Spanische IT-Spezialisten statt Offshoring

,,Wenn die europäischen Arbeitsagenturen besser zusammenarbeiten würden, dann lägen Angebot und Nachfrage auf dem europäischen Arbeitsmarkt näher beieinander”, sagt Ulrich Dietz, Vorstandschef der auf IT-Dienstleistungen und Fachkraft-Vermittlung spezialisierte GFT Technologies AG in Stuttgart.

Bei der Vermittlung von IT-Freiberuflern und auf dem firmeninternen Arbeitsmarkt funktioniere der grenzüberschreitende Ausgleich, erklärt Dietz. So verzeichne GFT eine stark wachsende Nachfrage europäischer – vor allem junger spanischer – IT-Fachkräfte, die auf ein großes Interesse seitens deutscher Unternehmen stoße. Inzwischen kommen rund 70 Prozent der Freiberufler, die sich in der 180 000 Adressen umfassenden Datenbank des Unternehmens befinden, aus dem europäischen Ausland. Tendenz: steigend.

In den vergangenen sechs Monaten hat sich die Anzahl der von GFT betreuten spanischen IT-Freiberufler verdoppelt. ,,Die Spanier rennen uns die Tür ein und werden von deutschen Arbeitskräfte-Suchenden – sofern sie über gute Deutsch- oder Englischkenntnisse verfügen – mit offenen Armen aufgenommen”, fasst Ulrich Dietz, GFT Vorstandsvorsitzender, die Situation zusammen.

Mehr als hunderttausend hochqualifizierten Spaniern, die keinen Job finden, stehen 28 000 offene Stellen in Deutschland allein im IT-Bereich gegenüber. Für diese Situation eine Lösung zu finden, die allen nützt, so Ulrich Dietz, müsste die zentrale Herausforderung für die deutsche und spanische Arbeitspolitik sein.
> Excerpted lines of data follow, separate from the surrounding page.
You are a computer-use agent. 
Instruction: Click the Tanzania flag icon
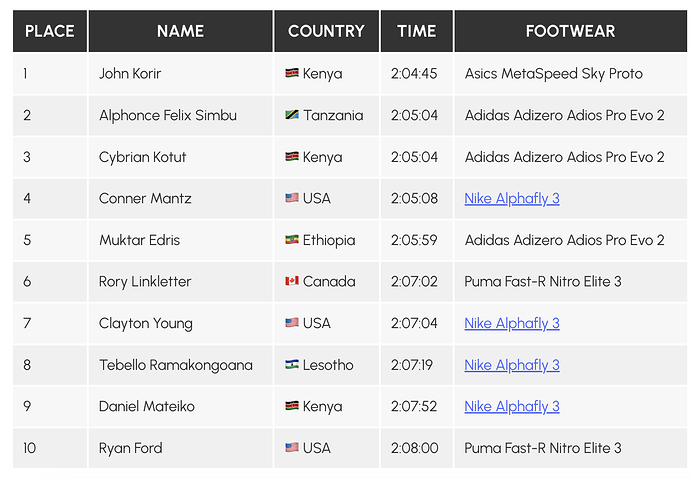tap(292, 116)
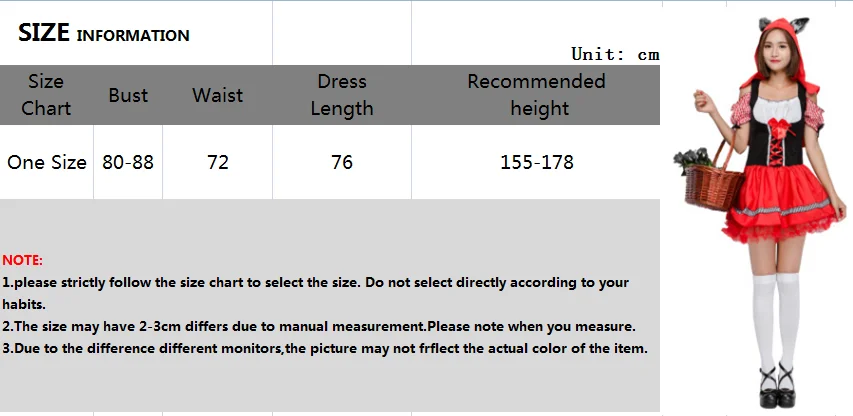Click the note about monitor color differences

(325, 349)
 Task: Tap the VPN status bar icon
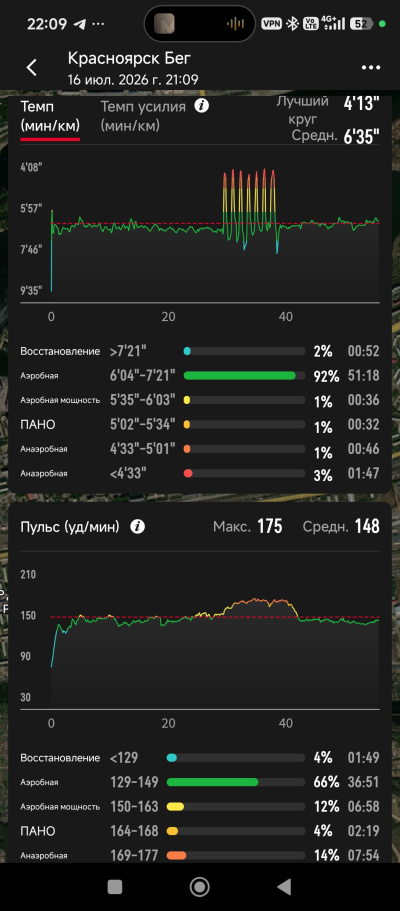(x=272, y=24)
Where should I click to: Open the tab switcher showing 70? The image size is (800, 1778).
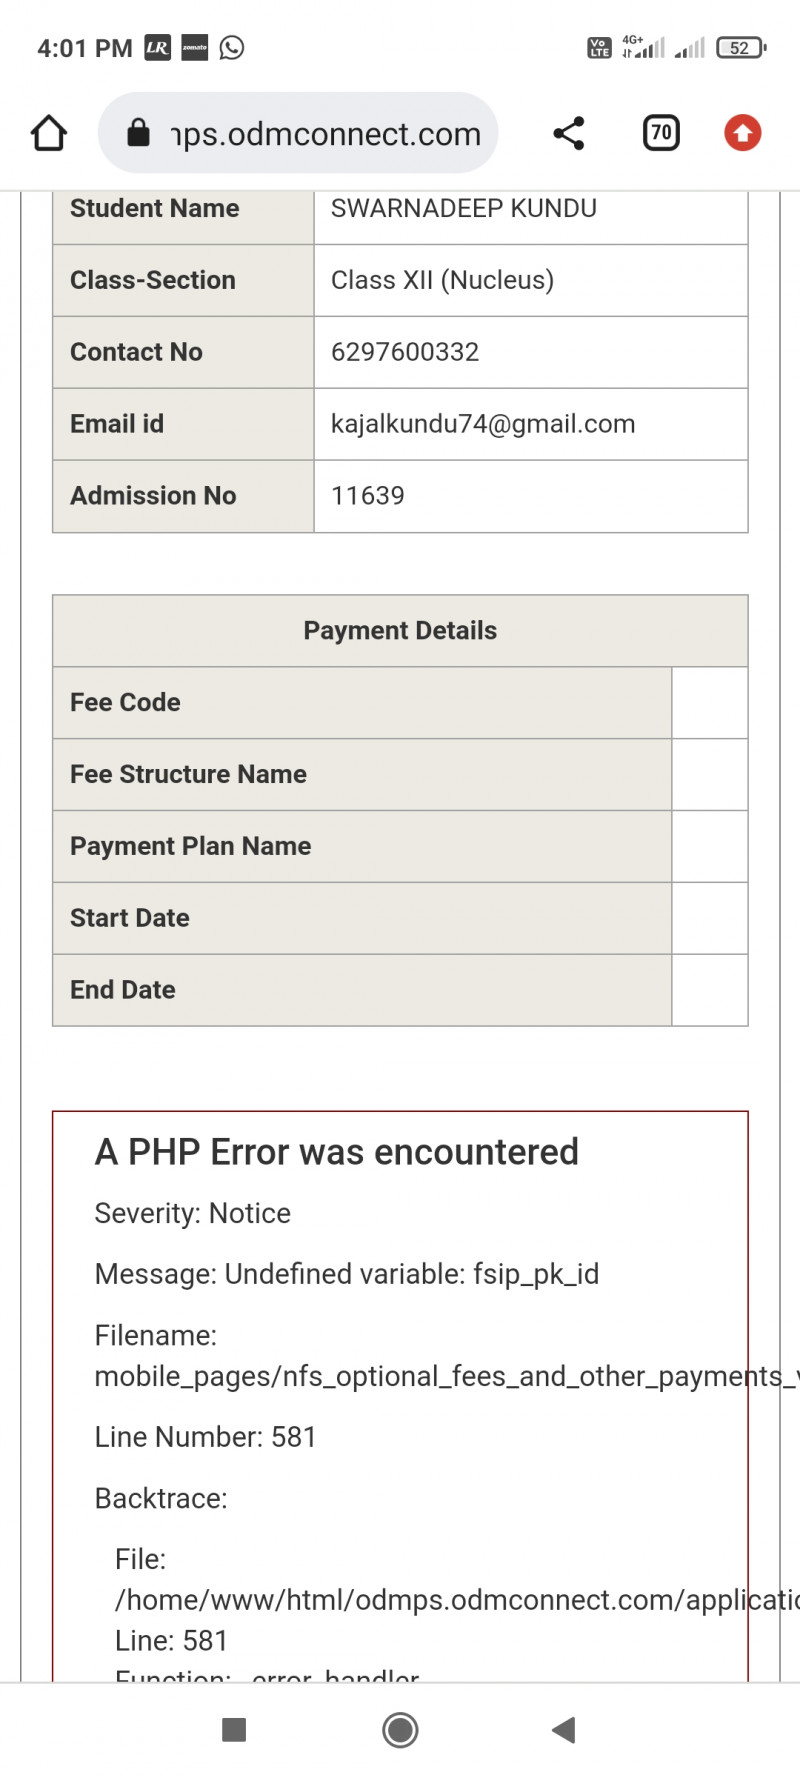click(661, 133)
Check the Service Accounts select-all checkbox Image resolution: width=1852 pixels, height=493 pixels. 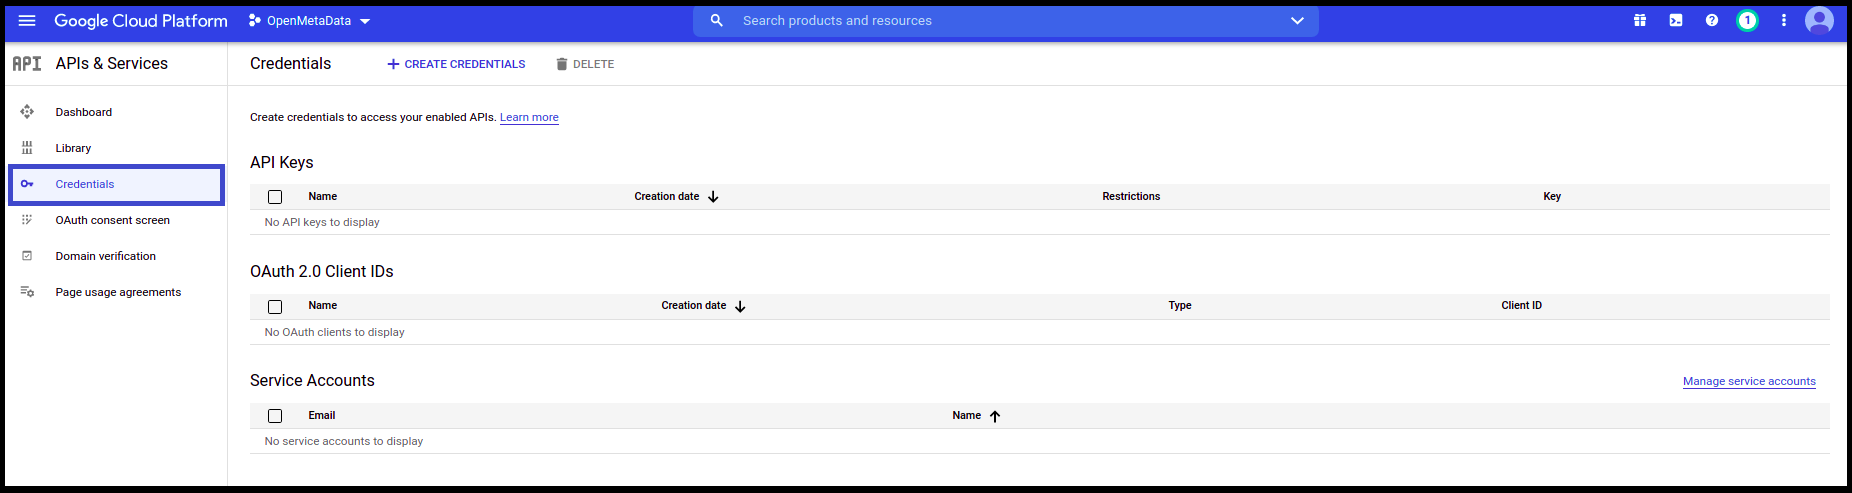pos(275,416)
Spanische IT-Spezialisten werden bei GFT in Deutschland, den USA, England aber auch in Brasilien in vermehrtem Maße eingesetzt. International agierende Unternehmen haben seit langem ein flexibles, globales Ressourcenmanagement, das personelle Engpässe auf einzelnen Märkten ausgleicht.

Für mittelständische Unternehmen ist es schwieriger, Angebot und Nachfrage abzustimmen. Ulrich Dietz, im Präsidium des Branchenverbands BITKOM für internationale Beziehungen verantwortlich, fordert deshalb eine europaweite Initiative, die Arbeitskräfte schneller dorthin bringt, wo sie benötigt werden.

Dazu gehören ein intensiver Austausch zwischen den Arbeitsämtern, Starthilfen beim Wechsel und eine Vereinheitlichung von Berufs- und Qualifikationsbeschreibungen wie sie der europäische Ingenieurverband mit der ,,Engineering Card” fordert.

Der Effekt wäre ein dreifacher: es entlastet die heimischen Kassen, nützt den boomenden Wirtschaftsnationen und kommt in erster Linie den Bürgern der EU zugute: ,,Das ist sinnvoller als Offshoring in Indien.”